Basic text annotation tools and datasets for Slovene already exist: morphosyntactic tagging and lemmatisation can be performed with ToTaLe (Erjavec et al. 2005) and Obeliks (Grčar et al. 2012), while new taggers, lemmatisers and syntactic parsers can be trained on the openly available manually annotated corpus ssj500k (Krek et al. 2013) and the morphological lexicon Sloleks (Dobrovoljc et al. 2015). However, these tools and resources deal only with standard Slovene and it has been often shown that tools for annotating standard language perform poorly on UGC (Gimpel et al. 2011; Ljubešić et al. 2017a), as diacritics and punctuation are often omitted, and phonetic spelling and slang words frequently used, leading to many unknown words for standard models. For this reason we developed a number of tools that are either specifically designed to deal with (Slovene) UGC and other non-standard language or can be trained to do so. We introduce these tools in the following subsections, also giving related work at the end of each subsection.

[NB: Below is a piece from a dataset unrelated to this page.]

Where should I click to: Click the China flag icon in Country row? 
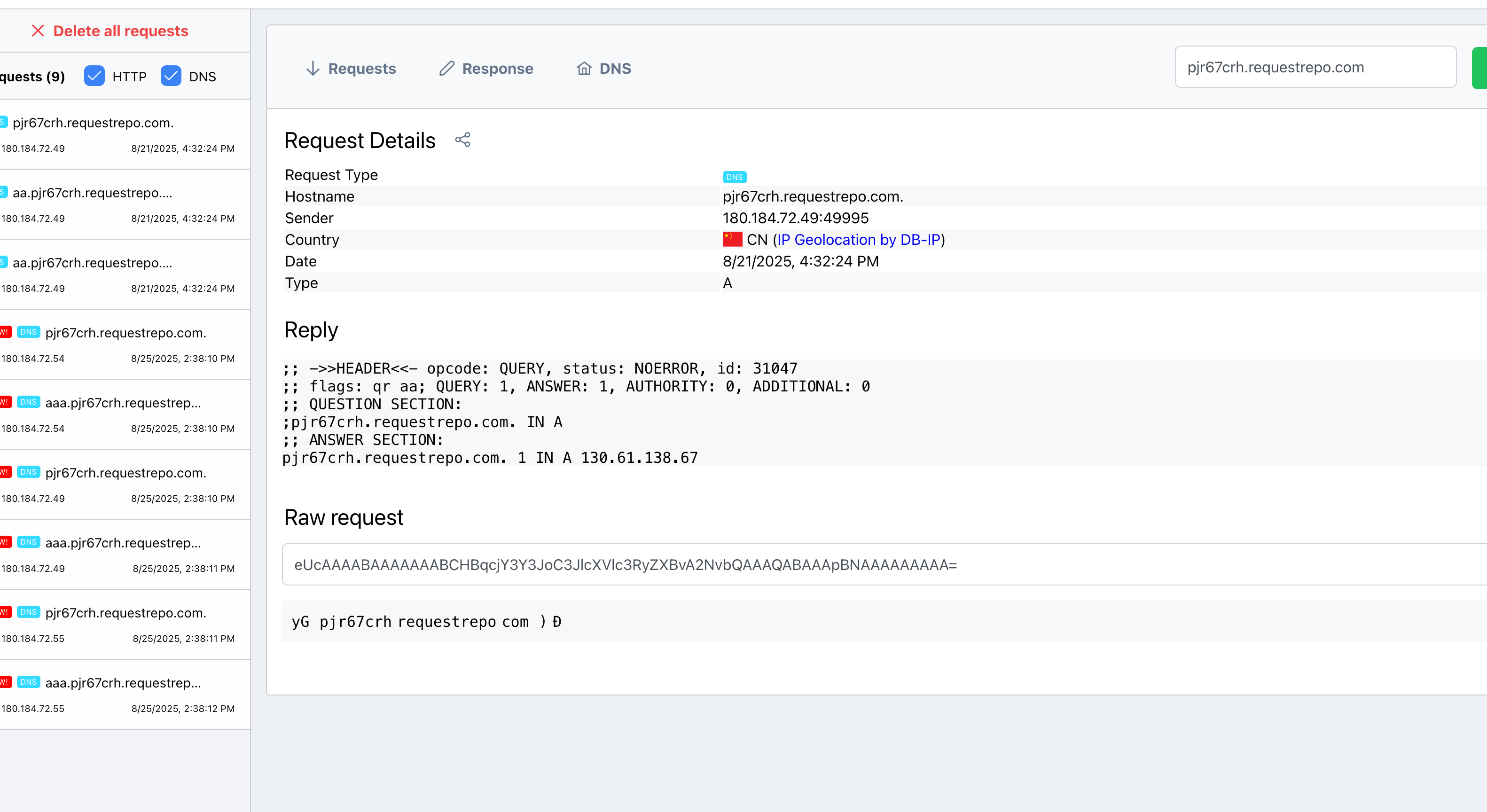(x=732, y=239)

4.1 Tokenisation and sentence segmentation

For tokenisation and sentence segmentation we developed a Python tool that currently covers Slovene, Croatian and Serbian (Ljubešić and Erjavec 2016). Like most tokenisers, ours is based on manually specified rules (implemented as regular expressions) and uses language-specific lexicons with, e.g. lists of abbreviations. However, the tokeniser also supports the option to specify that the text to be processed is non-standard. In this case it uses rules that are less strict than those for standard language as well as several additional rules. An example of the former is that a full stop can end a sentence even though the following word does not begin with a capital letter or is even not separated from the full stop by a space. Nevertheless, tokens that end with a full stop and are on the list of abbreviations that do not end a sentence, e.g. “prof.” will not end a sentence. For the latter case, one of the additional regular expressions is devoted to recognising emoticons, e.g. “:-]”, “:-PPPP”, etc.

An evaluation of the tool on highly non-standard tweets showed that sentence segmentation could still be significantly improved (86.3% accuracy), while tokenisation is relatively good (99.2%) taking into account that both tasks are very difficult for non-standard language.

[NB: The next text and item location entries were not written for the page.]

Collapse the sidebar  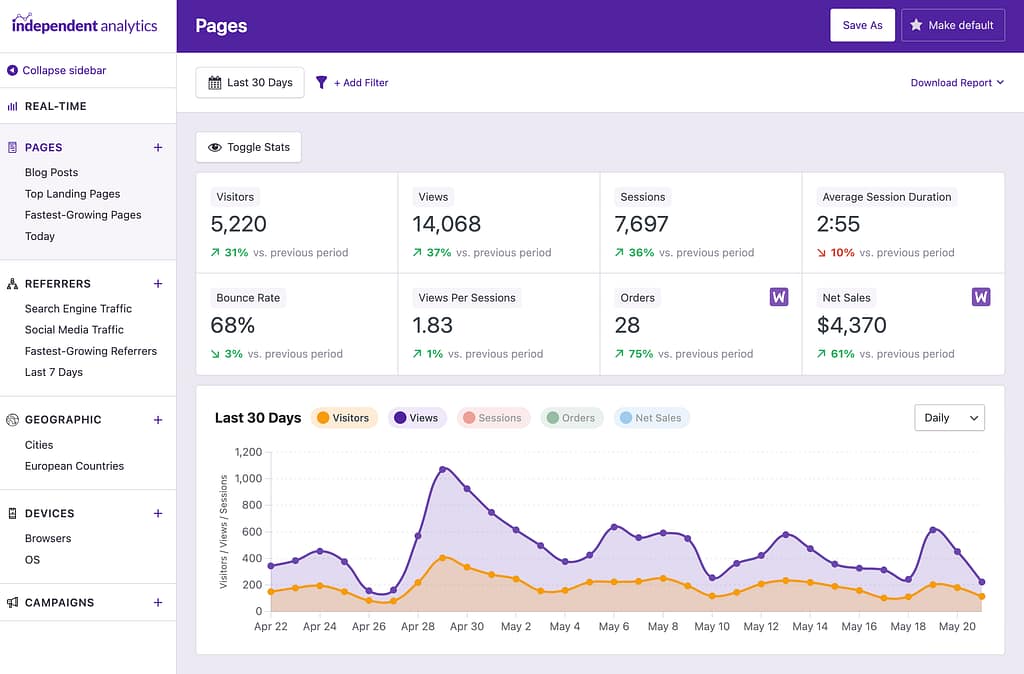tap(56, 70)
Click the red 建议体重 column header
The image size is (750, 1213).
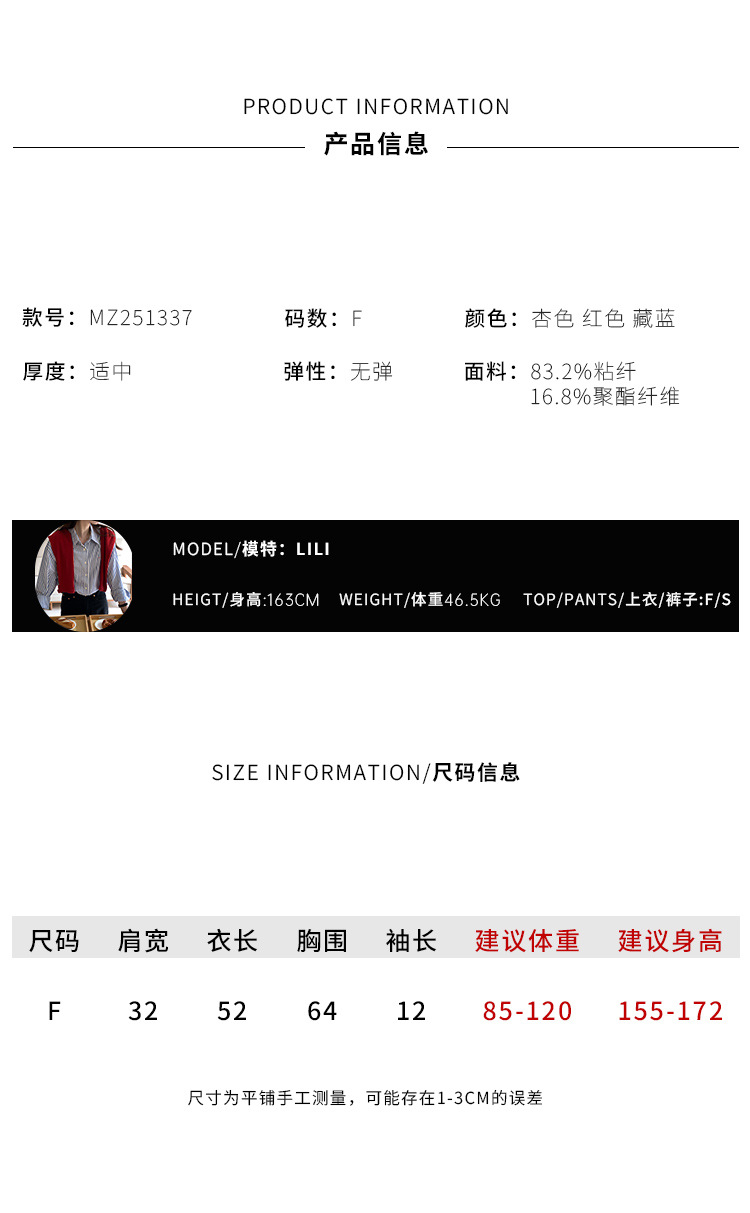(x=527, y=941)
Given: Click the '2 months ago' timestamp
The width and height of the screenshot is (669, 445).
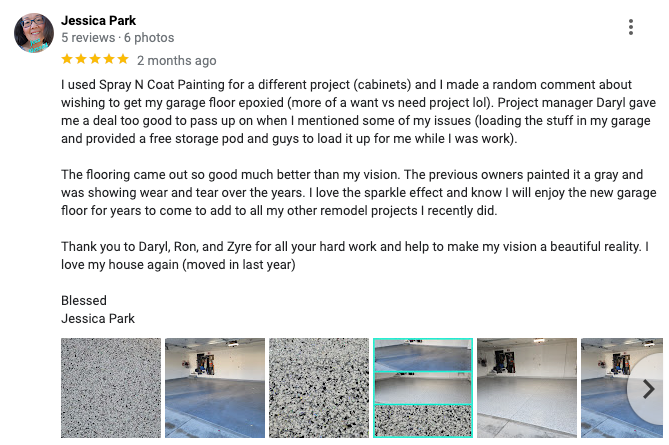Looking at the screenshot, I should (176, 61).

Most tokenisers nowadays still follow the rule-based approach as training a good statistical segmenter requires a significant amount of manually segmented data for all relevant phenomena to occur, which can easier be dealt with by a series of rules written by a researcher knowledgeable of the problem. This is why one of the most popular tokenisers for Twitter is still the rule-based NLTK TweetTokenizer.Footnote 10 Given that during the project manually annotated datasets were developed (described in Sect. 5), we will consider in the future replacing the symbolic segmenter with a statistical one, trained on those datasets.

4.2 Normalisation

Normalising non-standard word tokens to their standard form has two advantages. First, it becomes possible to search for a word without having to consider or be aware of all its variant spellings and, second, tools for standard language, such as part-of-speech taggers, can be used in further linguistic processing if they take as their input the normalised forms of words. In the Janes corpus all the word tokens have automatically normalised when necessary by using a sequence of two steps.

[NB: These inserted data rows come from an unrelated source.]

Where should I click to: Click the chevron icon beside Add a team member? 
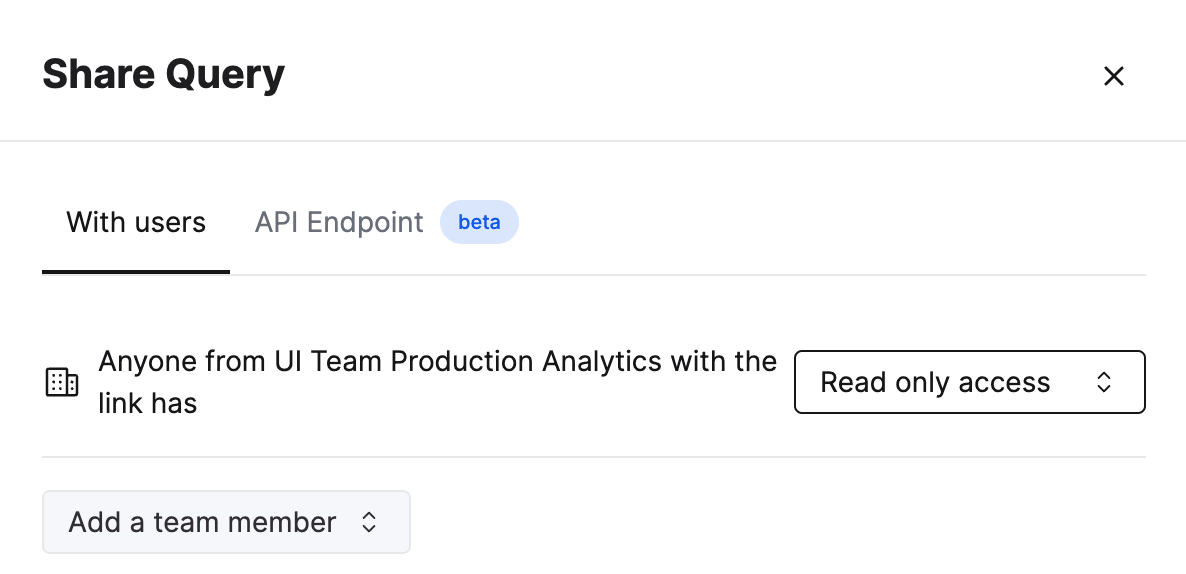pyautogui.click(x=369, y=522)
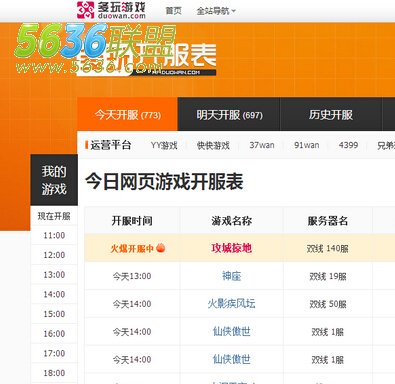Screen dimensions: 395x384
Task: Select the 今天开服 (773) tab
Action: [128, 115]
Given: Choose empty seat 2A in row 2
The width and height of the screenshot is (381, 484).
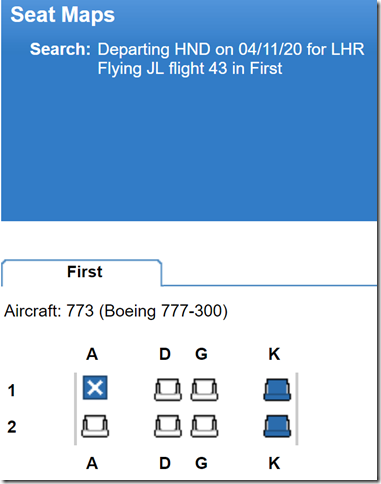Looking at the screenshot, I should coord(95,426).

Many UGC texts are written without using diacritics (e.g. “krizisce\(\rightarrow \)križišče—“crossroads”), so we first use a dedicated tool (Ljubešić et al. 2016) to restore them. The tool learns the rediacritisation model on a large collection of texts with diacritics paired with the same texts with diacritics removed. The evaluation showed that the tool achieves a token accuracy of 99.62% on standard texts (Wikipedia) and 99.12% on partially non-standard texts (tweets).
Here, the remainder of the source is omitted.